しかし、「惨」の字に「ザン」の音がないかというと、そうでもありません。「無惨」は「むざん」と読みますし、「惨敗」も「ざんぱい」と読むのが現在では一般的です。この漢字、「サン」と読むのが正しい音読みではあるのですが、「ザン」の方も一般に使われることが多く、いわゆる慣用音として認められているのです。そこで、『常用漢字表』でも、「サン」とともに「ザン」の読みが掲げられています。
また、「~んさん」という読みを持つ熟語が、慣用的に「~んざん」と読まれることは少なくありません。例を挙げれば、「安産」「暗算」「金山」「銀山」「検算」「見参」などです。

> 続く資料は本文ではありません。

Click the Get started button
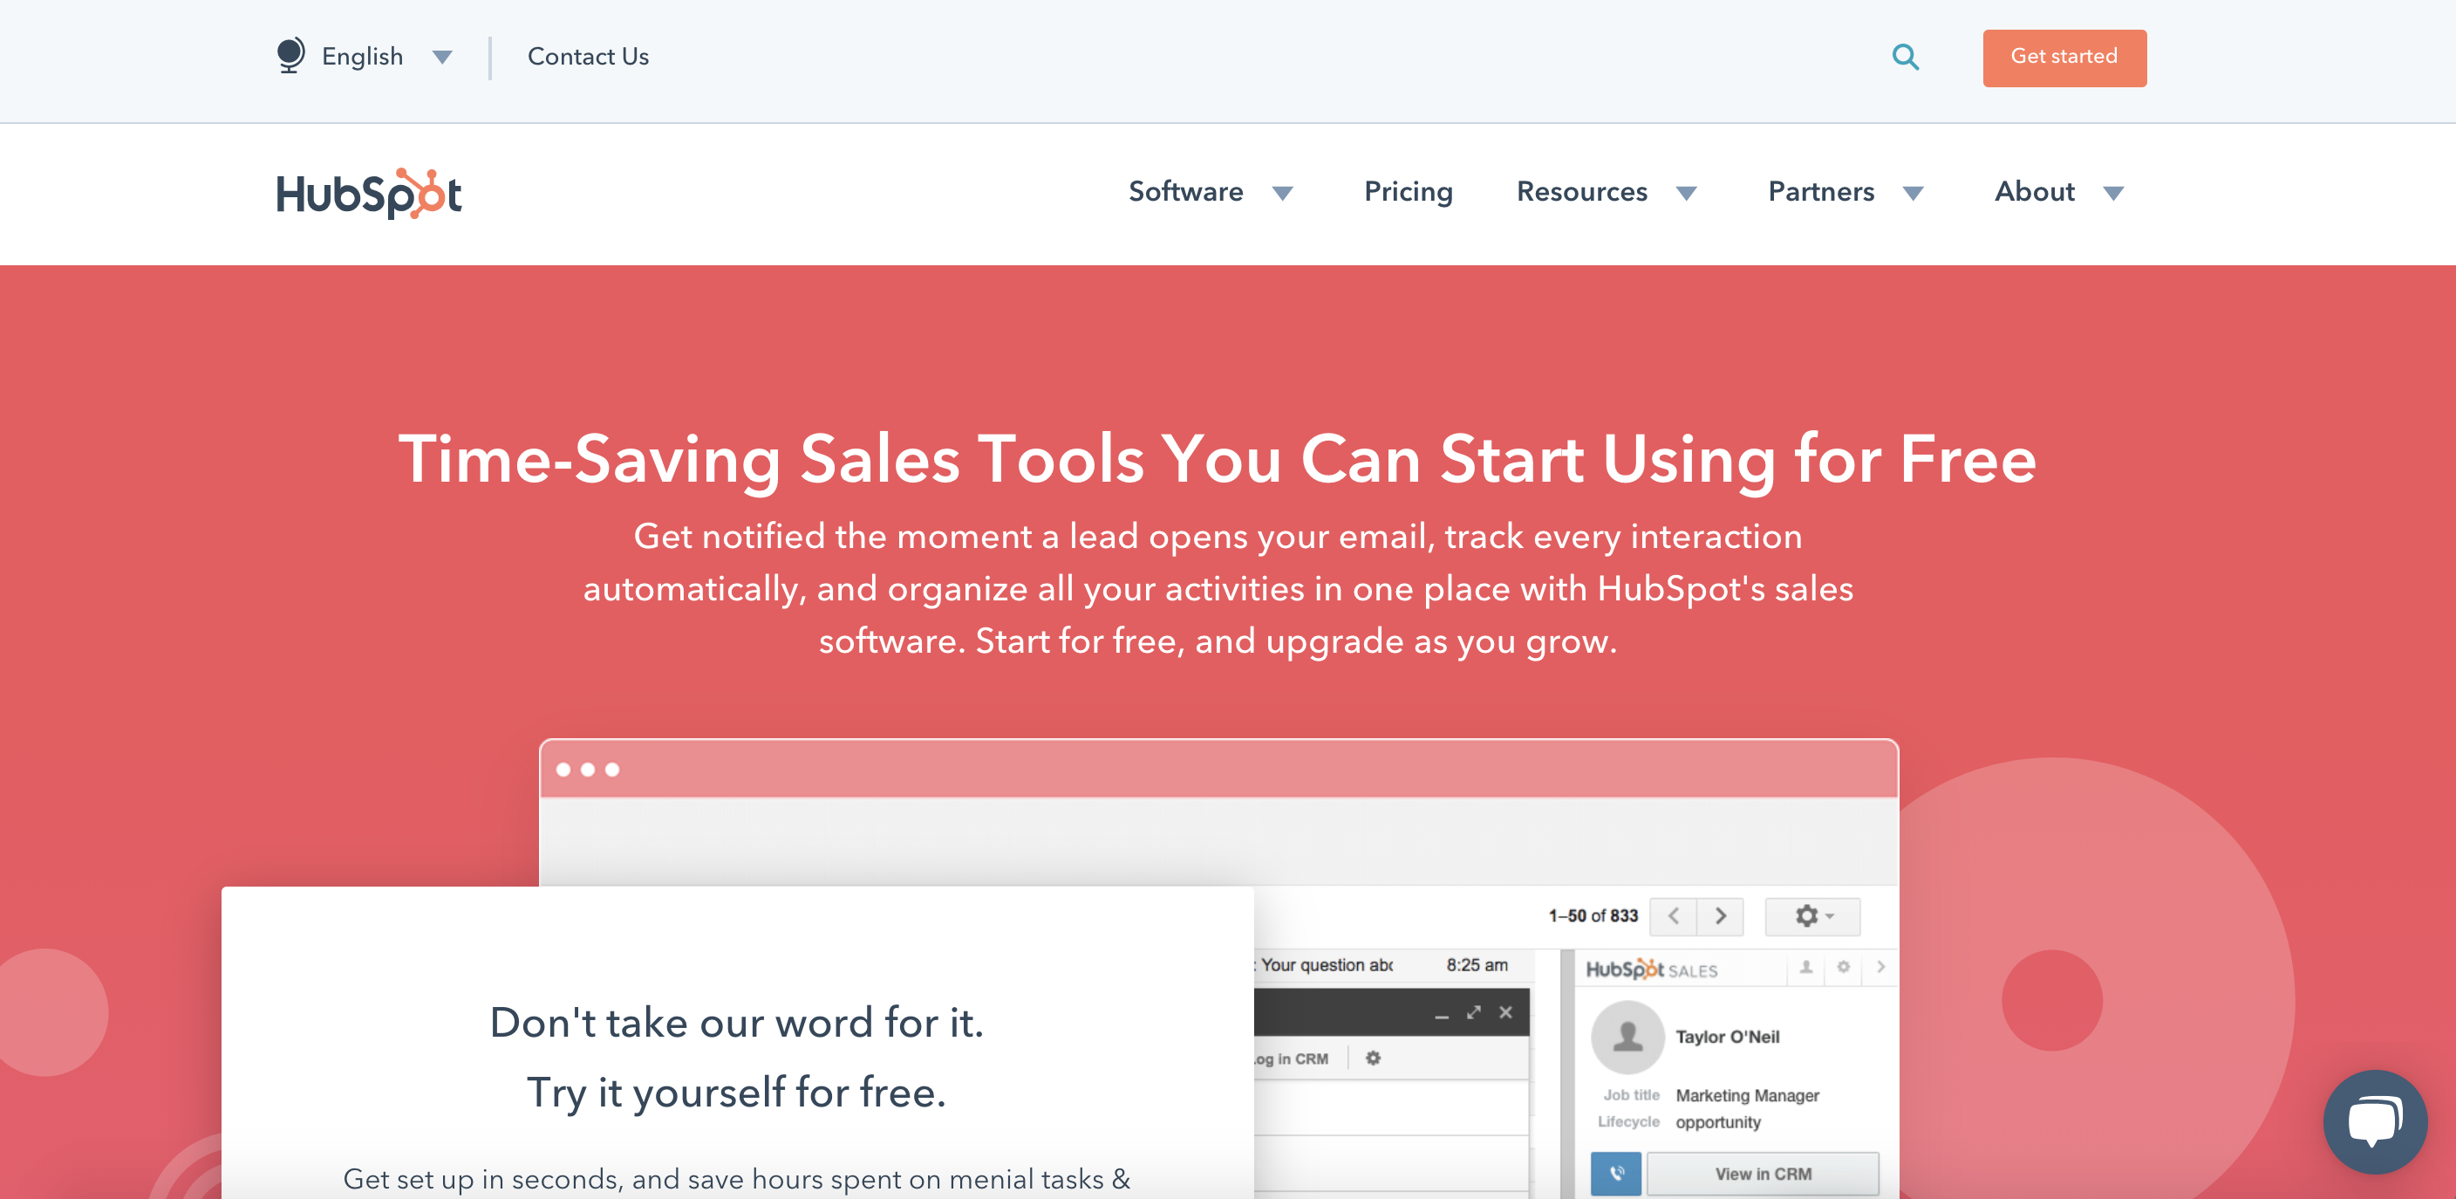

これらに、「さん」という澄んだ音よりも「ザン」という濁った音の方が響きが重いことを考え合わせると、「陰惨」という熟語を「いんざん」と読むのを間違いと言い切ってしまうのには、ちょっとためらいを感じるところです。将来、『新漢語林』を改訂する際には、この問題を再検討する必要がありそうですが、「いんざん」も残したいというのが、いまのところの正直な気持ちです。
宮沢賢治が「いんざん」とルビを振ったのは、東北弁をそのまま反映しているのだ、という説もあるそうです。『新漢語林』編者の中にも東北出身の先生がちらほら……。その影響がないとはいえなかったりして……。